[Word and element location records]
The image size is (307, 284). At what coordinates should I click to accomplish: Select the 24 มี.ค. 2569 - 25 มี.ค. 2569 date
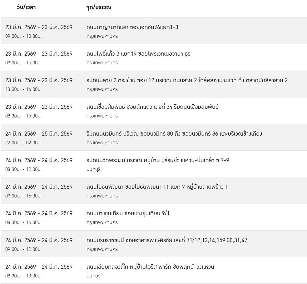point(39,134)
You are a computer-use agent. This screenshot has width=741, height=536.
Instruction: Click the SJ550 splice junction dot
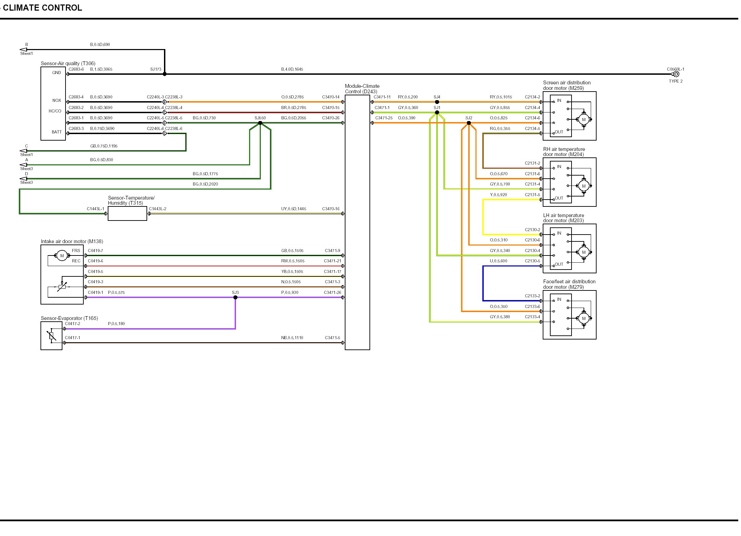tap(260, 123)
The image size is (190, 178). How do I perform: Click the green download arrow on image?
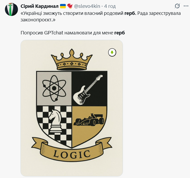pyautogui.click(x=112, y=52)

§ Exercise description: Give the lines of the records above as a numbered list, skipping any blank lines and leaving the pictures out.

§ Task answer:
1. The image size is (307, 284). At what coordinates should I click to accomplish: Select the 24 มี.ค. 2569 - 25 มี.ค. 2569 date
2. point(39,134)
3. You are a computer-use agent. This screenshot has width=741, height=536.
4. Instruction: Click the SJ550 splice junction dot
5. tap(260, 123)
6. The image size is (190, 178). How do I perform: Click the green download arrow on image?
7. pyautogui.click(x=112, y=52)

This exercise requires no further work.